Lines of data:
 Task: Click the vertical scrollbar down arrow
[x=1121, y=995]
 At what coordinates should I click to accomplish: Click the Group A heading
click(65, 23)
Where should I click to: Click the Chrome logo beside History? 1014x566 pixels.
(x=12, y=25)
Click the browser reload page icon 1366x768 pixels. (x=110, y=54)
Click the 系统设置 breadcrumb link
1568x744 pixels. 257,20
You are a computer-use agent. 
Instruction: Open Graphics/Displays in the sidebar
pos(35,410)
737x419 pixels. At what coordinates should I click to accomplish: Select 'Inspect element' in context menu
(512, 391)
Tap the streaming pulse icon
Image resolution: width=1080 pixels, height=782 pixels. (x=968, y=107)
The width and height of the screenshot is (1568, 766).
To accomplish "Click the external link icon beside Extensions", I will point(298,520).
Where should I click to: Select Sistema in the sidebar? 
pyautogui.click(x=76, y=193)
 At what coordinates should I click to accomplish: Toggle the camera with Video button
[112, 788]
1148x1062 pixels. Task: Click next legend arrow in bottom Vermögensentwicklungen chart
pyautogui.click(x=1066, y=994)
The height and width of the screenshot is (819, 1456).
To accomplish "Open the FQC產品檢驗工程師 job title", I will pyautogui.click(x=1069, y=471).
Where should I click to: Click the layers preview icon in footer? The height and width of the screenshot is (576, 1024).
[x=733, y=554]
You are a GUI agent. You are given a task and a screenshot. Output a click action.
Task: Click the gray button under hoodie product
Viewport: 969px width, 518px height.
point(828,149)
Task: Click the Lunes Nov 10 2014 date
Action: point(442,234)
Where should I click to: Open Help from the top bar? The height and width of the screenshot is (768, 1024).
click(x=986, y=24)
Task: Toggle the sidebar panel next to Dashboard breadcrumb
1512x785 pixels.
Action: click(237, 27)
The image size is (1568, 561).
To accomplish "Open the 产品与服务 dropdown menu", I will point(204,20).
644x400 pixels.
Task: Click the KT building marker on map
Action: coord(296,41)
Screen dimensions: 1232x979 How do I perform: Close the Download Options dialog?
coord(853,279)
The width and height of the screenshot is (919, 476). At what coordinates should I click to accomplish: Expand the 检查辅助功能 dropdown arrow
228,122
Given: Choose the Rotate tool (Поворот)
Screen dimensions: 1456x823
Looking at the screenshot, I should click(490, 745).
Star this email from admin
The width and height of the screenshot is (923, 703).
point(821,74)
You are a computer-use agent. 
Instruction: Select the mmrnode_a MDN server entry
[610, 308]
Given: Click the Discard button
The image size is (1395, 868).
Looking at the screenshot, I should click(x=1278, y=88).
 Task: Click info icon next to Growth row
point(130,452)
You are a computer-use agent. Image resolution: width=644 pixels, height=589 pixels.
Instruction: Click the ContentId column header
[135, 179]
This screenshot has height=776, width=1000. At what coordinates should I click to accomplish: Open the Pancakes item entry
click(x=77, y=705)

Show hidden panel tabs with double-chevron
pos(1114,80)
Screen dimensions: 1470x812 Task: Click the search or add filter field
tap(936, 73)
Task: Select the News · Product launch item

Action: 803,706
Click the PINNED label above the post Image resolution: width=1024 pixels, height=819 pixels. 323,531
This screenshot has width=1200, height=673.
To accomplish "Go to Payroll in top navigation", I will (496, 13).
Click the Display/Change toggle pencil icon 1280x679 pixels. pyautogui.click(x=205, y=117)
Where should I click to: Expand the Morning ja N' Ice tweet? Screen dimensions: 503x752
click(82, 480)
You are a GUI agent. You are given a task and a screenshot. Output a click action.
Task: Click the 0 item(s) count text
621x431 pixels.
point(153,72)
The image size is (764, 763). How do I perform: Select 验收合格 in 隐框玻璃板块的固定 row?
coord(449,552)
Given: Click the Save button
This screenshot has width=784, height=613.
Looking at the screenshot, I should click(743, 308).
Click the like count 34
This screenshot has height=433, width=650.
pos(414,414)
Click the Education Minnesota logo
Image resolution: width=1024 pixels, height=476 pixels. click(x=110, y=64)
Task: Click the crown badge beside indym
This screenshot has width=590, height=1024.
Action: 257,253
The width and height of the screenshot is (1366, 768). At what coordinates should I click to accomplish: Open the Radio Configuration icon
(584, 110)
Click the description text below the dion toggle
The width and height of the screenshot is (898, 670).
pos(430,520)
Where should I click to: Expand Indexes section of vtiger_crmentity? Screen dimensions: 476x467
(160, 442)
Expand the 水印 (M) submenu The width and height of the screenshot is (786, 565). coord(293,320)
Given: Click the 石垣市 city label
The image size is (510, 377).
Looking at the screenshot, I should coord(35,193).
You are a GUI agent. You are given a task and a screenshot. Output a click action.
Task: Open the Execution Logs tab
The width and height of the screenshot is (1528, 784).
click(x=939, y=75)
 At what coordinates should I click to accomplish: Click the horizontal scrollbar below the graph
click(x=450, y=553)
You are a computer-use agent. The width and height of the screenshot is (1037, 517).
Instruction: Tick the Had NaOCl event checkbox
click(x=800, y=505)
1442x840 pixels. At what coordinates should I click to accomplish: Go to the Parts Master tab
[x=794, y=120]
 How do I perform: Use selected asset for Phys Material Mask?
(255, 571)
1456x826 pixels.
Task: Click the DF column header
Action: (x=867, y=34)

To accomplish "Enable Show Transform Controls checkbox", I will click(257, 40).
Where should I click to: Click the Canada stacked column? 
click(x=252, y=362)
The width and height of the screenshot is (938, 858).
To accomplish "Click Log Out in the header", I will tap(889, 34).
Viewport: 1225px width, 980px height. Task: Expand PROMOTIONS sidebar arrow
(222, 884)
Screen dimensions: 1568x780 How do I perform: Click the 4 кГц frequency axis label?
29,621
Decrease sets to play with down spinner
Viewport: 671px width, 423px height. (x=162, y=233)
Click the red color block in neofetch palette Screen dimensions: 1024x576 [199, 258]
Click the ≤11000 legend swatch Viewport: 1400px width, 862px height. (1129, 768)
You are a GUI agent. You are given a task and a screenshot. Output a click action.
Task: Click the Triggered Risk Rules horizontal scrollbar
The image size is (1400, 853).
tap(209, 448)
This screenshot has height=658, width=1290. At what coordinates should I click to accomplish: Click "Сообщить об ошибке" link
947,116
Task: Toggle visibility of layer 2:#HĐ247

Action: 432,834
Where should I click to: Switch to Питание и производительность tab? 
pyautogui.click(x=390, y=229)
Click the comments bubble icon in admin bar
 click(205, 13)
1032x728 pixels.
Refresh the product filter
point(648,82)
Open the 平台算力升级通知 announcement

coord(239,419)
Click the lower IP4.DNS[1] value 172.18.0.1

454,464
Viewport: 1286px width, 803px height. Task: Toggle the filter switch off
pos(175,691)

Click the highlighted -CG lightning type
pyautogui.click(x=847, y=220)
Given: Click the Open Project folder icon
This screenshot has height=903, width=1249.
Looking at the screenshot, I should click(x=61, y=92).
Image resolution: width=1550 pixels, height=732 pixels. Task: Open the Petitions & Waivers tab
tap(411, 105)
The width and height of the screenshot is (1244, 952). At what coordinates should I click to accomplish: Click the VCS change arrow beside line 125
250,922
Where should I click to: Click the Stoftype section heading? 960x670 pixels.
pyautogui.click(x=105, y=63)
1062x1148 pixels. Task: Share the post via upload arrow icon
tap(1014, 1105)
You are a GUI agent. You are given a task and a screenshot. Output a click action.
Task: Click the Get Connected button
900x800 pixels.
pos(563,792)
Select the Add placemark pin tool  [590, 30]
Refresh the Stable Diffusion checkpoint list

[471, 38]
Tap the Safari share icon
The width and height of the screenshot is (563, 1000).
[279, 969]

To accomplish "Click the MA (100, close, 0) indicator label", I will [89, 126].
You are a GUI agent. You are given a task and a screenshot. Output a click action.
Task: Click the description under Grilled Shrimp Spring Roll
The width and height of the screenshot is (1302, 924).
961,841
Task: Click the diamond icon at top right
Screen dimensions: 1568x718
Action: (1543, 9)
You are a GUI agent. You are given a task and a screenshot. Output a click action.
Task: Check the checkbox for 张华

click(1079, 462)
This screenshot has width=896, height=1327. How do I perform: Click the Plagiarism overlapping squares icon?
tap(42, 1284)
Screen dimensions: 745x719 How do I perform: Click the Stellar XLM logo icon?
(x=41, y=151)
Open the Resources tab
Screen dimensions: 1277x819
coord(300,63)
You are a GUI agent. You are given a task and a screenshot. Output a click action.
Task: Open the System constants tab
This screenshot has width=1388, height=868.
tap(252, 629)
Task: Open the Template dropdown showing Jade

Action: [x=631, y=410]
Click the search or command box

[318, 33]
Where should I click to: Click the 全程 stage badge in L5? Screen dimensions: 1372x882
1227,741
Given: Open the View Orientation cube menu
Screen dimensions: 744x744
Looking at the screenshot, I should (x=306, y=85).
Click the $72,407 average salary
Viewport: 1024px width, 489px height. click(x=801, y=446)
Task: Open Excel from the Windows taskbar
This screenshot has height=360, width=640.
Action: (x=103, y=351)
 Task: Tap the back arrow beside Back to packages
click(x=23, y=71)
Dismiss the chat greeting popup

**REQUIREMENTS**
Rewrite the lines from the line with "Click the 系统设置 breadcrumb link" to the line with "click(x=986, y=24)", swapping "sidebar" for "side menu" and leaving everything else unchanged.

**FULL RESPONSE**
Click the 系统设置 breadcrumb link
1568x744 pixels. 257,20
You are a computer-use agent. 
Instruction: Open Graphics/Displays in the side menu
pos(35,410)
737x419 pixels. At what coordinates should I click to accomplish: Select 'Inspect element' in context menu
(512, 391)
Tap the streaming pulse icon
Image resolution: width=1080 pixels, height=782 pixels. (x=968, y=107)
The width and height of the screenshot is (1568, 766).
To accomplish "Click the external link icon beside Extensions", I will point(298,520).
Where should I click to: Select Sistema in the side menu? 
pyautogui.click(x=76, y=193)
 At what coordinates should I click to accomplish: Toggle the camera with Video button
[112, 788]
1148x1062 pixels. Task: Click next legend arrow in bottom Vermögensentwicklungen chart
pyautogui.click(x=1066, y=994)
The height and width of the screenshot is (819, 1456).
To accomplish "Open the FQC產品檢驗工程師 job title", I will pyautogui.click(x=1069, y=471).
Where should I click to: Click the layers preview icon in footer? The height and width of the screenshot is (576, 1024).
[x=733, y=554]
You are a GUI agent. You are given a task and a screenshot. Output a click action.
Task: Click the gray button under hoodie product
Viewport: 969px width, 518px height.
point(828,149)
Task: Click the Lunes Nov 10 2014 date
Action: point(442,234)
Where should I click to: Open Help from the top bar? The height and width of the screenshot is (768, 1024).
click(x=986, y=24)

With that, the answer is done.